I grandi classici, quelli che tutti conosciamo. Ma ora, in questo periodo, cos’è la gioia? Le partite sono sospese, le serate con gli amici vietate da decreto legge, l’amore — a meno che non ce l’abbiate dentro casa con voi in quarantena — fuori non lo potete incontrare, perché ora, semplice, un fuori non c’è. C’è solo un dentro. Mi sono sorpreso a sentirmi in colpa, ieri, perché mentre pulivo il lavandino della cucina ho accennato un ancheggiamento sinuoso (per quanto possa essere sinuoso un maschio europeo, bianco, 35 anni, che ancheggia), iniziando a cantare una canzone. Ero sovrappensiero, rilassato, tutto preso nell’opera di smacchiamento delle gocce d’acqua dal lavabo.
A un certo punto, dieci, quindici secondi dopo, mi sono fermato. Ho bloccato il bacino, fatto tacere la voce in falsetto, cancellato dal volto l’espressione da cantante. Il senso di colpa mi ha invaso le vene, caldo come una trasfusione di cattivo umore. Mi sono detto: ma ti pare il caso, in questo momento, metterti a cantare a squarciagola in casa? Per di più un brano di Tony Tammaro, neanche di un cantautore impegnato. Tieni il contegno, non farti sentire dai vicini. Sono giorni delicati.
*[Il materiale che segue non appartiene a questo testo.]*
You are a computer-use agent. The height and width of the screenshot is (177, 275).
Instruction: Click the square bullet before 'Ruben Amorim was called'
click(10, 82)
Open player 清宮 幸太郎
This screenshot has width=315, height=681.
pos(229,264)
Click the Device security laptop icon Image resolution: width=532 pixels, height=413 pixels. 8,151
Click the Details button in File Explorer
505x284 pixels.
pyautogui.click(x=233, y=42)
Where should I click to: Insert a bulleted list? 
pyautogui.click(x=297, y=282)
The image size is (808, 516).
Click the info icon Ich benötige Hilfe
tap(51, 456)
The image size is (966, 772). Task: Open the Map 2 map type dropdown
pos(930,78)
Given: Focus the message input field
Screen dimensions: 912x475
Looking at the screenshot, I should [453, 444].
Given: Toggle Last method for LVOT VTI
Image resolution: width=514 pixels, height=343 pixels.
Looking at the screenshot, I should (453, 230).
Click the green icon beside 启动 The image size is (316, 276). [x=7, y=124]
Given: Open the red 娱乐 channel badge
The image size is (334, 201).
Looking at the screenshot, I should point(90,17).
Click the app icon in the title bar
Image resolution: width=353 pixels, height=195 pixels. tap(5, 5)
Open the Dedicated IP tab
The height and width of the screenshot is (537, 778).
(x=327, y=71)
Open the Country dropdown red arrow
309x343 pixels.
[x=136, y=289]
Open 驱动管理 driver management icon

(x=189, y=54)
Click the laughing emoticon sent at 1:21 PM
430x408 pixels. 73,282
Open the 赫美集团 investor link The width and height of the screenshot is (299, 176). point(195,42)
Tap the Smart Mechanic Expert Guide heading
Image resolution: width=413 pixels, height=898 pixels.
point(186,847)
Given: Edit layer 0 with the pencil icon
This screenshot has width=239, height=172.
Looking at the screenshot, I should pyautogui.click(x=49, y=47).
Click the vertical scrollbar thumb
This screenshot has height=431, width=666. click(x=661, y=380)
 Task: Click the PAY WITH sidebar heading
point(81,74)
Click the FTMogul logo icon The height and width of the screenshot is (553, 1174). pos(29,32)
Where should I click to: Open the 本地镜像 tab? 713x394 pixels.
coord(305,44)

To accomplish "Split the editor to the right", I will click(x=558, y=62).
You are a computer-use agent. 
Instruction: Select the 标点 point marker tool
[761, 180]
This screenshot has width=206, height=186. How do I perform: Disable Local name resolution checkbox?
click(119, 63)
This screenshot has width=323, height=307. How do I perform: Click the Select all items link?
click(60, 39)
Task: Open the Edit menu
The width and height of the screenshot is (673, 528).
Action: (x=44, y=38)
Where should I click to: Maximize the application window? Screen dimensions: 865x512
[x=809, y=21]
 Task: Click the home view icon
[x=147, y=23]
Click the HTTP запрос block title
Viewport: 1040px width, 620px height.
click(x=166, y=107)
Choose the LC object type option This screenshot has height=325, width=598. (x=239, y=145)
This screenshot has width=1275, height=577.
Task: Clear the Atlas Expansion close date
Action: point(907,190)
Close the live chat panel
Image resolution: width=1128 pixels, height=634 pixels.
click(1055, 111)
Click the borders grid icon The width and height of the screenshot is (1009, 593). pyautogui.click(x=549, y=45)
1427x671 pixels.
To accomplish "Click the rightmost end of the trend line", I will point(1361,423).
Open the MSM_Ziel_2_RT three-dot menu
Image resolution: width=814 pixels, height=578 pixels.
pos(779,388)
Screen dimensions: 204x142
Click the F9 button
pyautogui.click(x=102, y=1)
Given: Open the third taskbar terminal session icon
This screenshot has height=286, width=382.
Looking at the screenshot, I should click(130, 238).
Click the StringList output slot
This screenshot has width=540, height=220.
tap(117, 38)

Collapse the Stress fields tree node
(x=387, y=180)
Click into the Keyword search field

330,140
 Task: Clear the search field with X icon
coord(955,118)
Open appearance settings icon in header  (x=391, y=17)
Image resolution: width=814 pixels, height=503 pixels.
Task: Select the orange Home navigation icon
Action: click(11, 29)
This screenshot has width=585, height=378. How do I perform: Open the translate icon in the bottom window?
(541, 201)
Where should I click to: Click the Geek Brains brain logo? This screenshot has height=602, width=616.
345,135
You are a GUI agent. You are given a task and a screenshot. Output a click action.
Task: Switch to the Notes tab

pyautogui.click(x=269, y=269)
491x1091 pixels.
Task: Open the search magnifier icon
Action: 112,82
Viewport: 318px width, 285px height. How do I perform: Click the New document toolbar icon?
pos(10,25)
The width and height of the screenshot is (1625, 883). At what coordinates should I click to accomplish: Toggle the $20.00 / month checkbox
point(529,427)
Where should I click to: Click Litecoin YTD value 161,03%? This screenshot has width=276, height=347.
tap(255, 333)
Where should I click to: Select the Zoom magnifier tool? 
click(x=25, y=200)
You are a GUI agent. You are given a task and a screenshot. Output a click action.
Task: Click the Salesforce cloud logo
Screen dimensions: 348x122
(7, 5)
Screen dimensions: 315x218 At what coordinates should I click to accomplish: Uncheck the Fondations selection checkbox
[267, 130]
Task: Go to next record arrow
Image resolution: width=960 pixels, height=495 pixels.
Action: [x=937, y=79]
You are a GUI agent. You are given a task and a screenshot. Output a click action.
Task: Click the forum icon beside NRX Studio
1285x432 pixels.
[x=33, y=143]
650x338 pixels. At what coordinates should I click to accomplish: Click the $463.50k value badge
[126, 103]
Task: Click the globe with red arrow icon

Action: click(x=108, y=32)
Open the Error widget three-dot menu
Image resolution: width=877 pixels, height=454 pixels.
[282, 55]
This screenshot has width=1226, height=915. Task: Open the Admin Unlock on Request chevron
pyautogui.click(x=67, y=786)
Poi sono tornato nel mio studio, dove ho la postazione con il computer sempre acceso, il balcone per guardare il cielo, il gatto nero addormentato sulla solita sedia e il dispositivo con la voce femminile al quale chiedo di riprodurre le canzoni. Le ho chiesto di riprodurre il brano di Tony Tammaro che stavo canticchiando poco prima. Poi, ho aggiunto: volume massimo. Ho ripreso a ballare. Finanche il gatto ha aperto un occhio per guardarmi. Ridicolo, e felice. Magari solo per qualche minuto, ma per ricominciare va bene.